The White House denied a claim made by WikiLeaks Founder Julian Assange Wednesday in a London court that President Trump offered Assange a pardon – via a U.S. lawmaker – in exchange for denying that Russia was involved in the 2016 hack of the Democratic National Committee (DNC).
Attorney Edward Fitzgerald, referring to comments from another Assange lawyer, Jennifer Robinson, claimed former Rep. Dana Rohrabacher, R-Calif., visited Assange, “saying, on instructions from the president, he was offering a pardon or some other way out, if Mr. Assange... said Russia had nothing to do with the DNC leaks."
In a Wednesday statement, White House Press Secretary Stephanie Grisham “The President barely knows Dana Rohrabacher other than he’s an ex-congressman. He’s never spoken to him on this subject or almost any subject. It is a complete fabrication and a total lie. This is probably another never ending hoax and total lie from the DNC.”
But it was widely and publicly reported in September 2017 that Rohrabacher, known for his heavily pro-Russia stance, tried to broker a deal between the White House and Assange, in which the WikiLeaks founder would turn over materials that he claims exonerates Russia from hacking prominent Democratic officials in the lead-up to the 2016 U.S. election, in exchange for a pardon or some other form of clemency.
Rohrabacher reportedly engaged directly with John Kelly, White House chief of staff at the time, to discuss the terms of the deal. Under the terms of the deal, Assange would specifically supply the U.S. with a storage device containing supposed evidence.
During his call with Kelly, Rohrabacher also reportedly suggested arranging a meeting between Assange and a Trump representative who has direct communication with the president.

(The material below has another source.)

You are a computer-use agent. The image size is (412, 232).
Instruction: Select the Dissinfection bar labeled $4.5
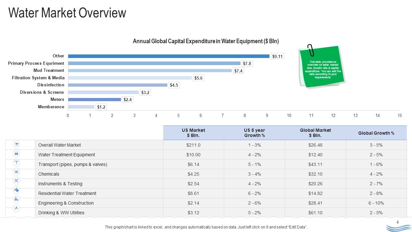(117, 85)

The previous August, Rohrabacher had privately traveled to London to personally meet with Assange, who was encamped in the Ecuadorean embassy there. The 15-term congressman, who lost his seat in 2018 when the Democrats swept the House, has long drawn bipartisan criticism from lawmakers and warnings from the intelligence community over his interactions with Russian operatives. Rep. Kevin McCarthy, R-Calif., speaking to GOP leadership at a private meeting in June 2016 in the wake of the DNC hack, telling then House Speaker Paul Ryan, R-Wis., that there were “two people I think Putin pays: Rohrabacher and Trump.” While Ryan cautioned those present to keep the mum, a secret recording surfaced almost a year later.